= Stated goal 1 =
Reproduce the section of the rivalry column that begins with the words containing "Lunchtime snacks were" and ends with "the crimson red.".

= Reading text =
§
Choosing sides in rivalry a lifelong battle

By Chris Kamrani, Asst. Sports Editor

I have moved back and forth from California to Utah more times than a Jerry Sloan’s in-game cuss count.

When I first made my way to the Beehive State, I had no clue of the animosity between “the team from the north” and “the team from the south.”

It made no sense. To my recollection, the Civil War had ended almost 150 years ago. I was confounded.

My schoolmates quickly became my best of friends. Juice boxes and peanut butter and jelly sandwiches were shared.

Then came game week.

Lunchtime snacks were no longer exchanged with the “other” kids.

It was a complete and total separation of everything that once seemed perfect in “Leave it to Beaver” land.

BYU fans sported their ocean blue, while Utah’s faithful donned the crimson red.

Equality and civility were afterthoughts that would not be addressed for another five days.

I vividly recall sales pitches from both sides.

Ute fans would play to my out-of-town nature and bag the naïve views of Cougar fans, while BYU followers would serenade me with tales of championships, implausible victories and LaVell Edwards.

The jumbled thoughts in my head bounced from side to side like a pinball.

I am not a member of The Church of Jesus Christ of Latter-day Saints, so there was an obvious road block preventing me from snaking my way through to Provo and donning a BYU cap or shirt.
§
= Exercise inputs =

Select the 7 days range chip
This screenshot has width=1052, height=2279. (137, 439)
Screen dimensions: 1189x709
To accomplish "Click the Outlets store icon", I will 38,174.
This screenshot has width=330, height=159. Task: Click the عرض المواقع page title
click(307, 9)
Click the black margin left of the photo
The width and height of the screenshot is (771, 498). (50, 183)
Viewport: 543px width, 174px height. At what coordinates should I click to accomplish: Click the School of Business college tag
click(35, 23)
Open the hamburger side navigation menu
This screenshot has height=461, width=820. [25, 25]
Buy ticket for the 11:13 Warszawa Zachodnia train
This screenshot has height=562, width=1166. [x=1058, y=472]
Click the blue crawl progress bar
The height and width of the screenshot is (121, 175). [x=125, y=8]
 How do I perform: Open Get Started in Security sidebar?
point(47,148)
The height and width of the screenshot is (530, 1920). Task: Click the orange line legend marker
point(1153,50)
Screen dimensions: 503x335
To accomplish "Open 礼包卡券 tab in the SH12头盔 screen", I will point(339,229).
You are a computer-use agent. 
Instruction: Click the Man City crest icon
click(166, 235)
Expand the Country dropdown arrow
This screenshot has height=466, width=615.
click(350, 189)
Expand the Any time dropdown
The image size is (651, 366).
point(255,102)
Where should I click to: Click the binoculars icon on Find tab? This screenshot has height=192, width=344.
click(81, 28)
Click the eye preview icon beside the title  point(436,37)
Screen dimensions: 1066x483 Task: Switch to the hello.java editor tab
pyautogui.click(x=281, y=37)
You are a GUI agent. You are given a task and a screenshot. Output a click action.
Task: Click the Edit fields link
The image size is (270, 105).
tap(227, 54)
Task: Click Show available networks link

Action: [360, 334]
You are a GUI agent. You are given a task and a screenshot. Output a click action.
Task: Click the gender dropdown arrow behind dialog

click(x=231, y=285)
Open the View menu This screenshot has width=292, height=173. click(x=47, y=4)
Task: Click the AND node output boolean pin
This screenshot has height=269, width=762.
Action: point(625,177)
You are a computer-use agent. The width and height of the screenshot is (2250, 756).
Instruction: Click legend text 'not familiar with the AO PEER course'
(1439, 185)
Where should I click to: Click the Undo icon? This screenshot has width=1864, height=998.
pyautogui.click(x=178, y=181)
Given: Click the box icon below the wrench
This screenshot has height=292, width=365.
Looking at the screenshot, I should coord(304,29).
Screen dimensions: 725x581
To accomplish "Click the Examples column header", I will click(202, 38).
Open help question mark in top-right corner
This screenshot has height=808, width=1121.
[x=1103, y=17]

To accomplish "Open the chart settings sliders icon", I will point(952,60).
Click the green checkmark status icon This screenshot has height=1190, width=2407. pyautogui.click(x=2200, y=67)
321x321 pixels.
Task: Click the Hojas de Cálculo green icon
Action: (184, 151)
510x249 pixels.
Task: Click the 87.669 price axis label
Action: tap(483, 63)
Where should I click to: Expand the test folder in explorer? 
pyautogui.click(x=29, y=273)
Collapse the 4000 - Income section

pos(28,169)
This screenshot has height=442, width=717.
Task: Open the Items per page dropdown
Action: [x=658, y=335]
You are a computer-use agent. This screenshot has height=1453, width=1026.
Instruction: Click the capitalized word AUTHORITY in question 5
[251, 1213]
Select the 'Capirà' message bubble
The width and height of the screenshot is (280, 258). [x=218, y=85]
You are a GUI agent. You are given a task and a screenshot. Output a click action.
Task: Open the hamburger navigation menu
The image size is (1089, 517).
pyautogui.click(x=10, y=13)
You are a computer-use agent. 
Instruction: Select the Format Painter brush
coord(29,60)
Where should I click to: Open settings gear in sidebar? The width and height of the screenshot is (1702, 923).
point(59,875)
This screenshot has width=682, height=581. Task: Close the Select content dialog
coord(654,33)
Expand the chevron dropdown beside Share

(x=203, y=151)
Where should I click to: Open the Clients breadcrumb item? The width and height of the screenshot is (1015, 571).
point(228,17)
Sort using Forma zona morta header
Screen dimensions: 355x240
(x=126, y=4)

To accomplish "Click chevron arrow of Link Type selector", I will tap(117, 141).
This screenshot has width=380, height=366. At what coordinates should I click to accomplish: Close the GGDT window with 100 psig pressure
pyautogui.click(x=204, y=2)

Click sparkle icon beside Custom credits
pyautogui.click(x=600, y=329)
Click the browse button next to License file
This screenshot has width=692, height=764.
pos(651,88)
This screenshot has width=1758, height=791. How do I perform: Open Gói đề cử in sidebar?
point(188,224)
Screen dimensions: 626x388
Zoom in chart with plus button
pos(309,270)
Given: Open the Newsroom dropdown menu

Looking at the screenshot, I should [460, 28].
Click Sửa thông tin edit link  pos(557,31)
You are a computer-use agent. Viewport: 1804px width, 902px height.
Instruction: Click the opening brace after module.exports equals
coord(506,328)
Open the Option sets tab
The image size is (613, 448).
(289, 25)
§
= Stated goal 2 =
Replace "progress bar" with "loading bar" in the rows from the first one through the line containing "The height and width of the screenshot is (121, 175).", leaving everything else the same, and give back only those lines.

= Finished answer 1 =
Lunchtime snacks were no longer exchanged with the “other” kids.

It was a complete and total separation of everything that once seemed perfect in “Leave it to Beaver” land.

BYU fans sported their ocean blue, while Utah’s faithful donned the crimson red.

= Finished answer 2 =
Select the 7 days range chip
This screenshot has width=1052, height=2279. (137, 439)
Screen dimensions: 1189x709
To accomplish "Click the Outlets store icon", I will 38,174.
This screenshot has width=330, height=159. Task: Click the عرض المواقع page title
click(307, 9)
Click the black margin left of the photo
The width and height of the screenshot is (771, 498). (50, 183)
Viewport: 543px width, 174px height. At what coordinates should I click to accomplish: Click the School of Business college tag
click(35, 23)
Open the hamburger side navigation menu
This screenshot has height=461, width=820. [25, 25]
Buy ticket for the 11:13 Warszawa Zachodnia train
This screenshot has height=562, width=1166. [x=1058, y=472]
Click the blue crawl loading bar
The height and width of the screenshot is (121, 175). [x=125, y=8]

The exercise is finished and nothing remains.